I²C通信では、マイコンから以下の4本の線を外部に出します。
- SCL(クロック線) データ転送のタイミングを決める基準信号
- SDA(データ線) 0/1 の制御でデータを送受信する
- VCC(電源)
- GND(グラウンド)
この4本を各センサーモジュールに接続するだけで通信が可能です。 配線がシンプルなのはI²Cの大きなメリットですね。
I²C通信の確立(アドレス指定とACK)

I²Cでは、通信を始める際にマイコンが次のようにセンサーモジュールへ呼びかけます。
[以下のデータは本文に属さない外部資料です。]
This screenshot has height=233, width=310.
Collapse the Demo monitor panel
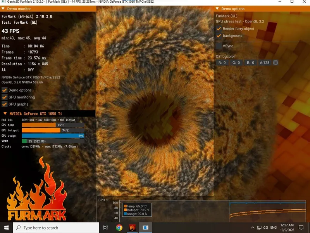click(x=3, y=9)
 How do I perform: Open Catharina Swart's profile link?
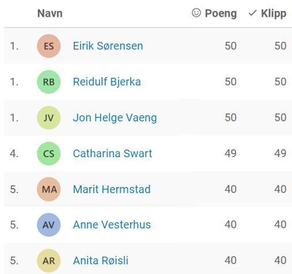click(x=112, y=153)
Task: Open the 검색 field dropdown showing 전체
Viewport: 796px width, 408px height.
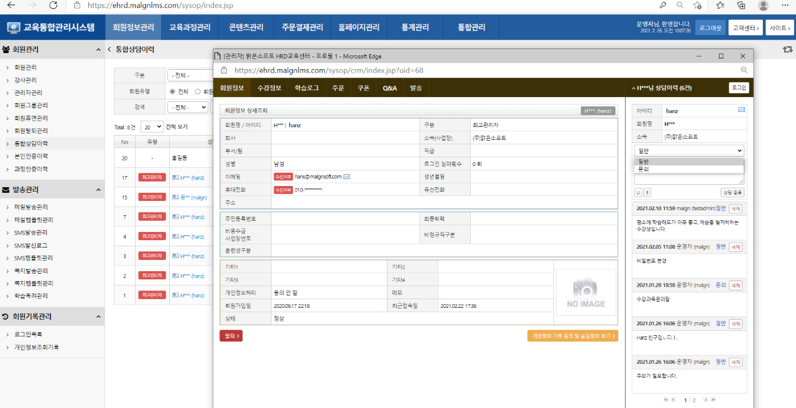Action: [x=188, y=107]
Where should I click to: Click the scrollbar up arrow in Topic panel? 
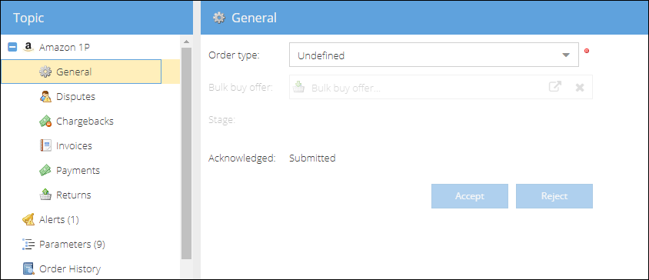coord(186,42)

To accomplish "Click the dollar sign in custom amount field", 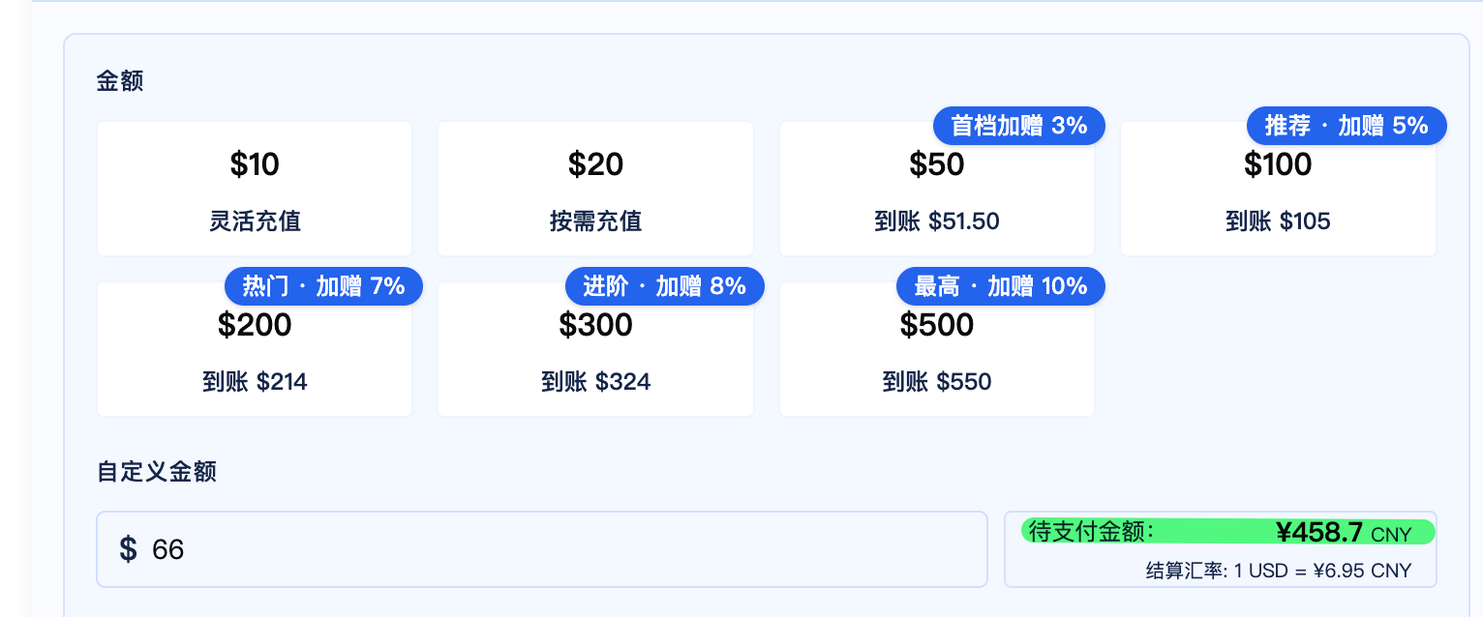I will pos(128,549).
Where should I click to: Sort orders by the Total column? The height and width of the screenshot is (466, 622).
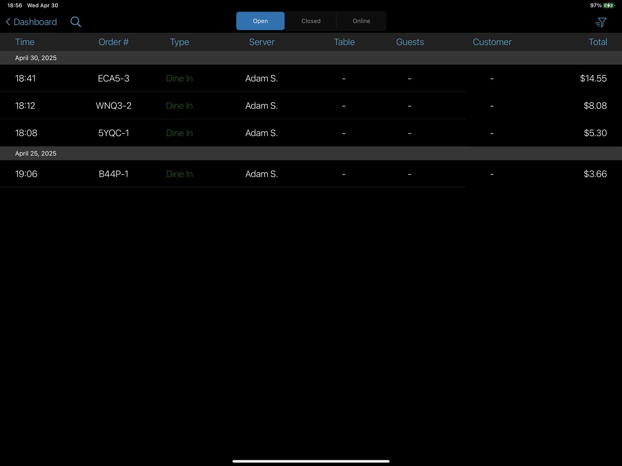598,41
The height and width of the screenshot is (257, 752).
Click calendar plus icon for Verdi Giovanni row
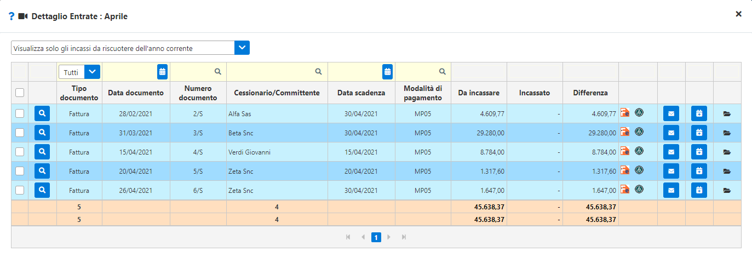699,152
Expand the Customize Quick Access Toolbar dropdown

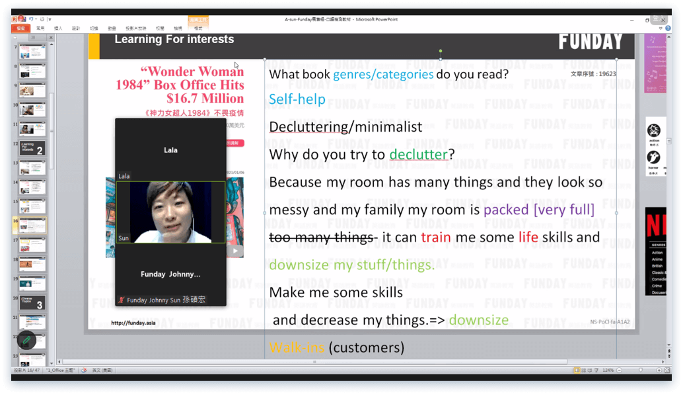[50, 20]
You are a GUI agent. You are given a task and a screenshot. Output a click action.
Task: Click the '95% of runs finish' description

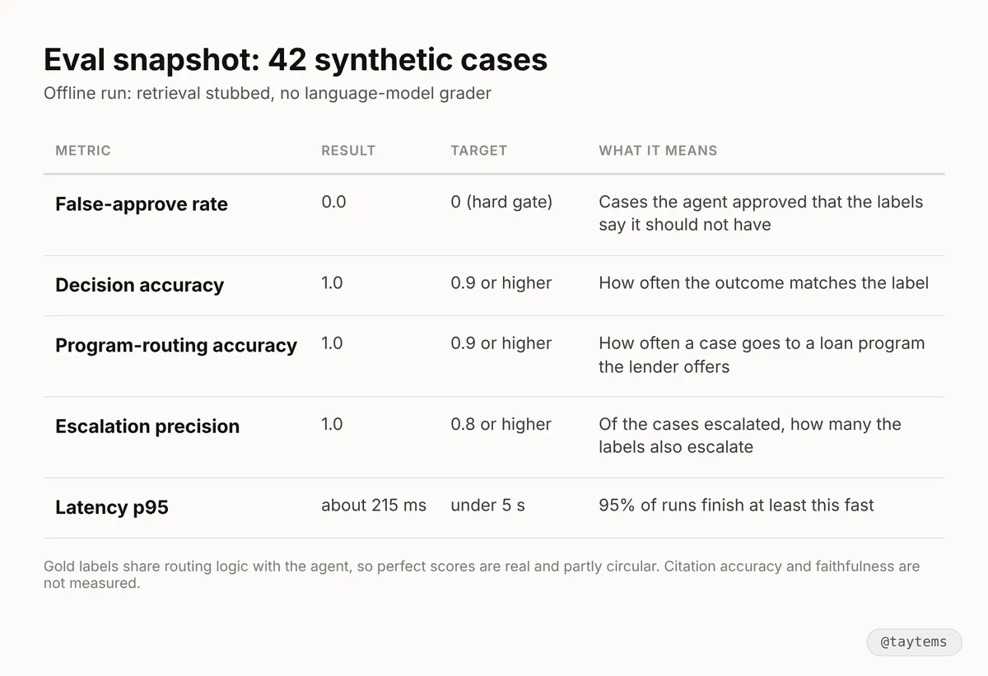click(x=736, y=505)
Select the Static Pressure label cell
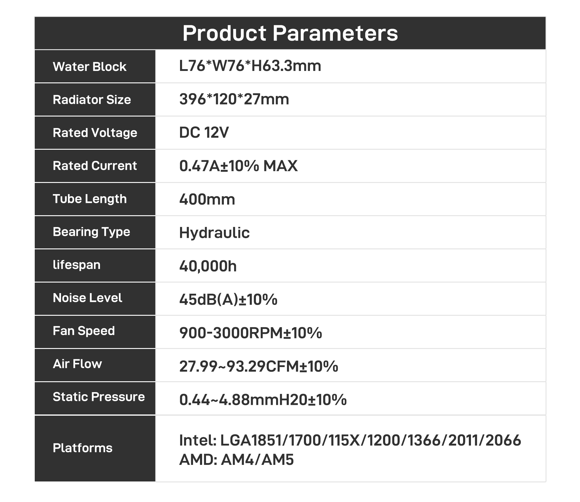 click(98, 397)
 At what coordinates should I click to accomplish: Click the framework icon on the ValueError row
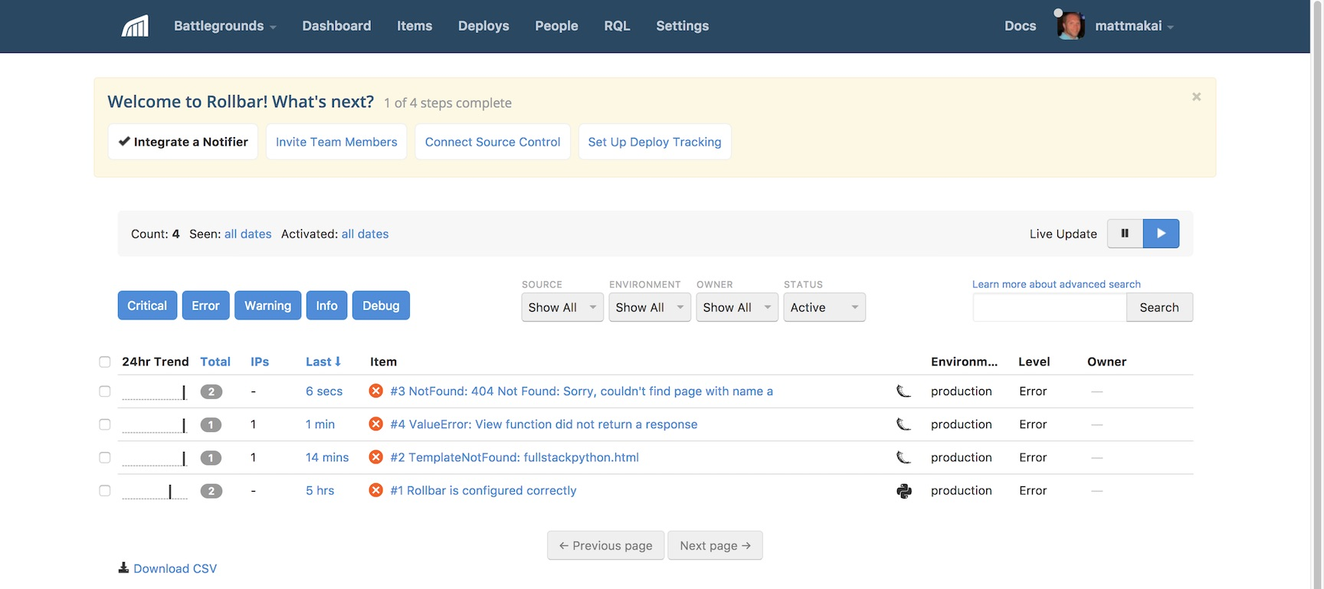coord(904,424)
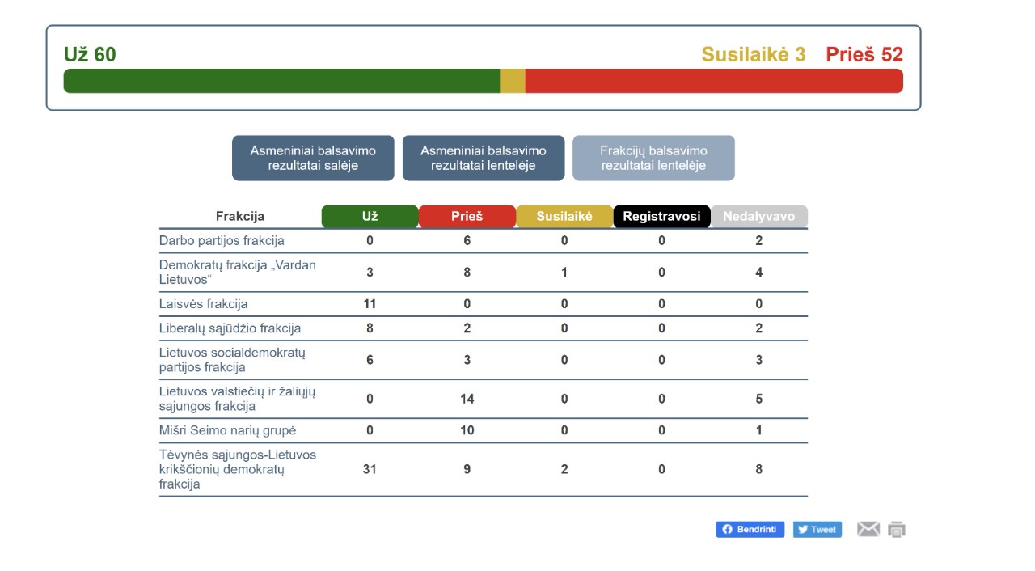
Task: Click the printer icon
Action: coord(897,530)
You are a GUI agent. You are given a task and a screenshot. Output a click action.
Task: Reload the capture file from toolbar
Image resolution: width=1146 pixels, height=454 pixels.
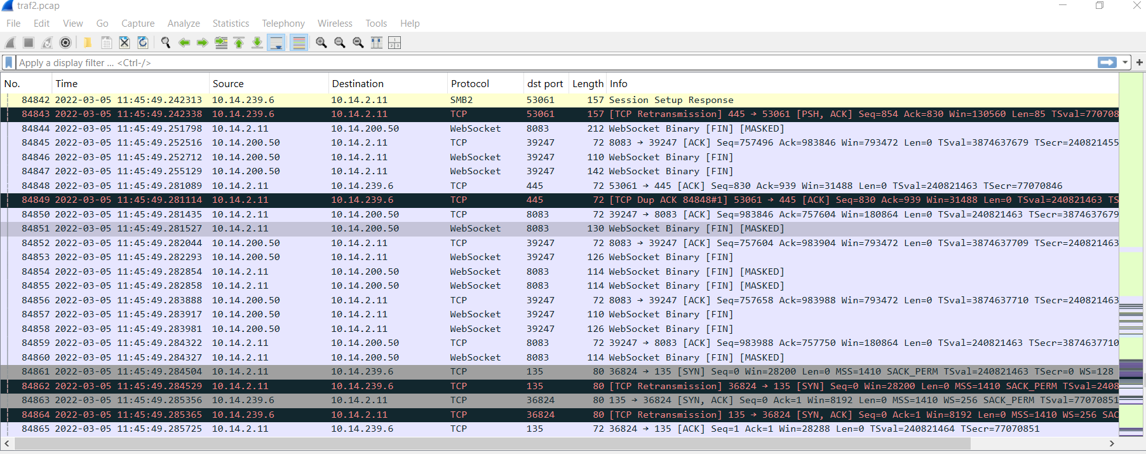(x=143, y=43)
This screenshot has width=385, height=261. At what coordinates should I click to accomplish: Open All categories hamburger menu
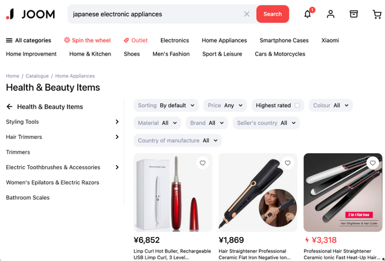click(28, 40)
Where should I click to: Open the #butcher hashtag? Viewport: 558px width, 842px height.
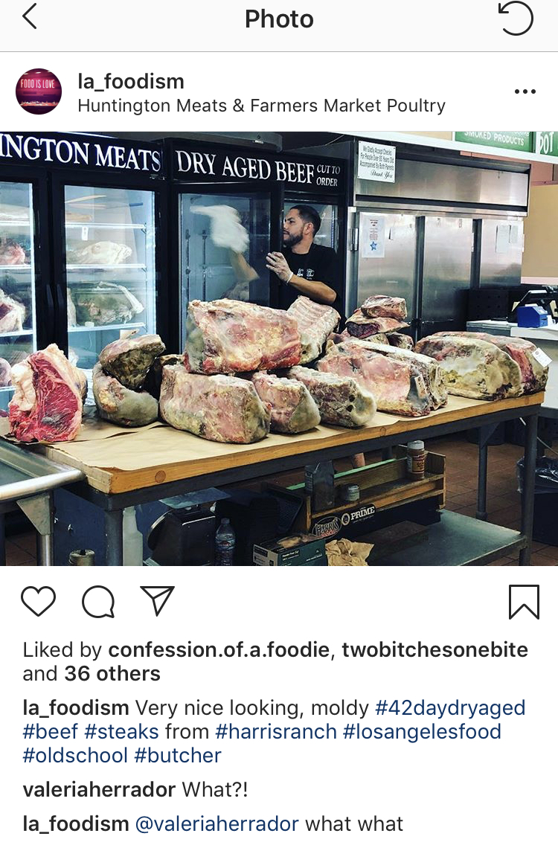[x=178, y=756]
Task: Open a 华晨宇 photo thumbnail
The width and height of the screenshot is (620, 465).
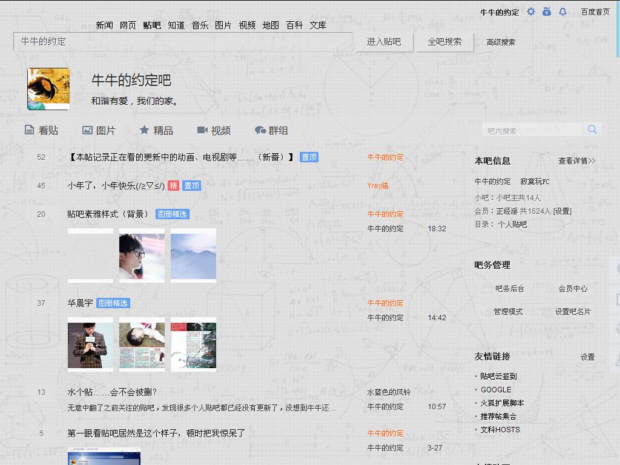Action: tap(90, 345)
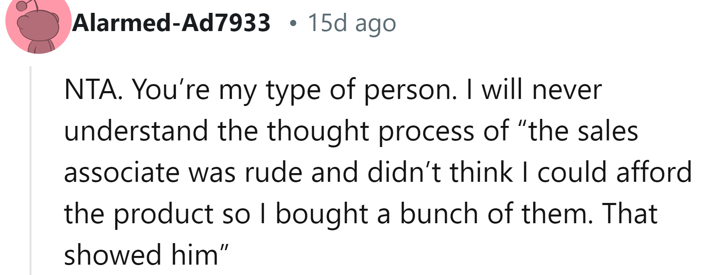This screenshot has height=275, width=712.
Task: Click the word "That" ending the fourth line
Action: coord(630,214)
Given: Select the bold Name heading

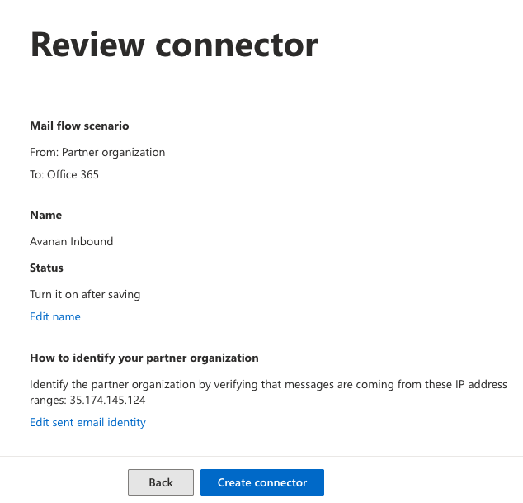Looking at the screenshot, I should [x=45, y=215].
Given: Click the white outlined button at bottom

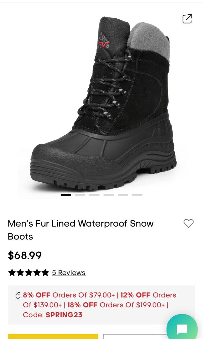Looking at the screenshot, I should pyautogui.click(x=135, y=336).
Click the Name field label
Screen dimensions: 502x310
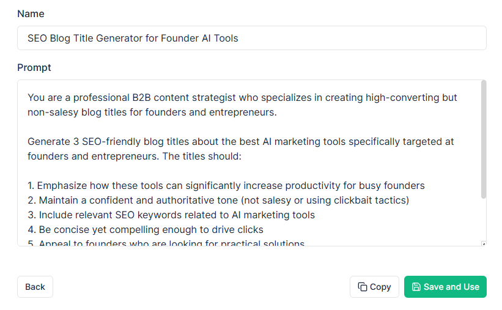click(31, 14)

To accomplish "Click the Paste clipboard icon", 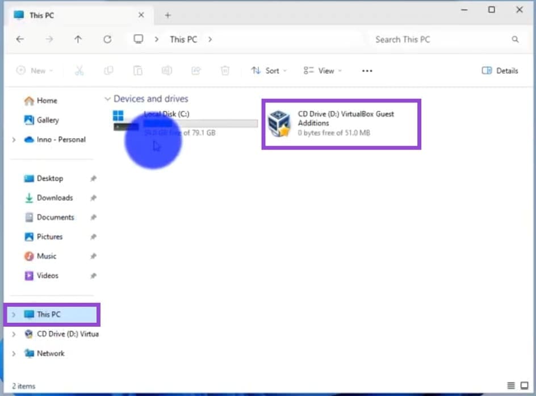I will tap(137, 70).
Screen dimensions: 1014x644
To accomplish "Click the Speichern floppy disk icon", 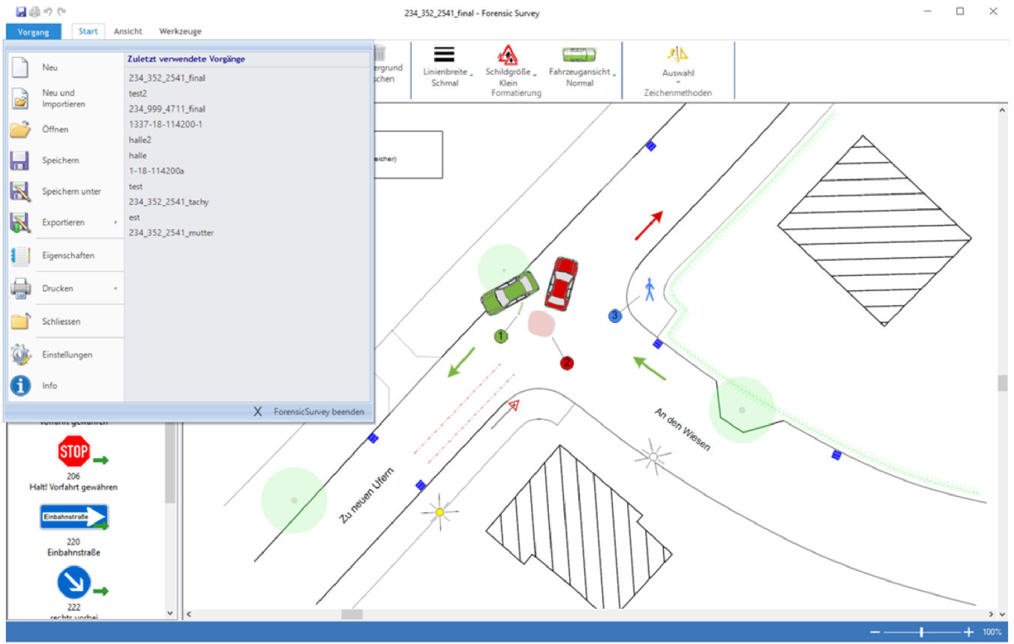I will (20, 160).
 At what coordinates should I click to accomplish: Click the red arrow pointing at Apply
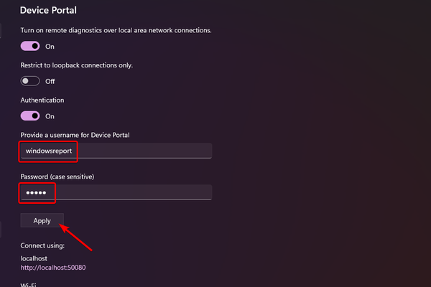(77, 237)
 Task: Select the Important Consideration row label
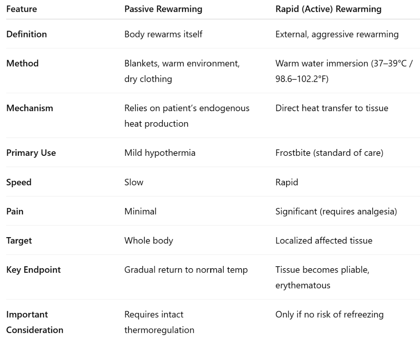(x=35, y=322)
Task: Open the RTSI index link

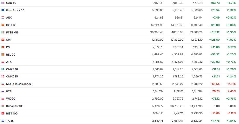Action: (9, 91)
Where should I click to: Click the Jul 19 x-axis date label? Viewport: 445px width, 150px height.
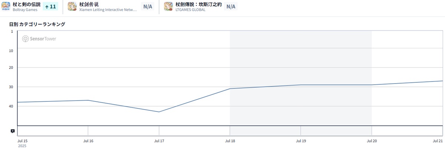(x=301, y=141)
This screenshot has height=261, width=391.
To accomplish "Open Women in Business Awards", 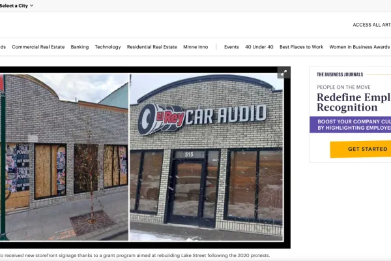I will click(359, 47).
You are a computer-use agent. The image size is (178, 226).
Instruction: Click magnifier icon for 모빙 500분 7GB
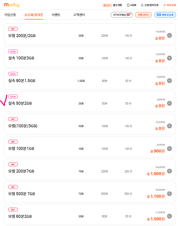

「スレーブアドレス 0x11 のモジュールはいますか?」
センサーモジュールはそれぞれ固有のスレーブアドレスを持っており、該当するモジュールが応答します。
■ スレーブアドレスの送信
- マイコンは 7ビットのアドレスを送信
- 続けて 読み込み/書き込み(R/W)ビット を送信
- その後、モジュールから ACK(アクノリッジ) が返ってくる
■ ACKとは?
- 0(LOW):応答あり
- 1(HIGH):応答なし
ACKが返ってくることで、通信が確立されたことが確認できます。
データシートを使った実例:SHT30センサー

例として、温湿度センサー SHT30 のデータシートを見てみます。
■ 測定データの取り込みコマンド
SHT30では、測定開始のために次の2バイトを送信します。
- 0xE0
- 0x00
この2バイトを送ると、センサー内部で測定が開始されます。
■ 測定データの読み出し
- 再度アドレスを送信(今度は読み出しモード)
- センサーが測定データを1バイトずつ返す
- マイコン側でデータを計算し、温度・湿度に換算
- LCDなどに表示
I²Cではこのように、 通信確立 → コマンド送信 → データ要求 → データ受信 という流れで処理が進みます。
I²Cの長所と短所
■ 長所
- 配線が4本だけで済む(特にSCLとSDAの2本で通信可能)
- 複数のデバイスを同じバスに接続できる
■ 短所
- スレーブアドレスの衝突問題 同じアドレスのセンサーは同時に使えない
- 毎バイトごとにACK確認が必要 通信手順がやや冗長
- クロックが遅い 一般的に最大 1 Mbps 程度
便利な反面、制約も多い通信方式と言えます。
まとめ
- I²Cは 電源+通信線の4本だけで使えるシンプルな通信方式
- 通信の流れは アドレス送信 → ACK → コマンド送信 → データ受信
- 配線は楽だが、アドレス衝突や速度の遅さなどのデメリットもある
I²Cは組み込み開発で頻繁に使われる基本技術なので、ぜひ押さえておきましょう。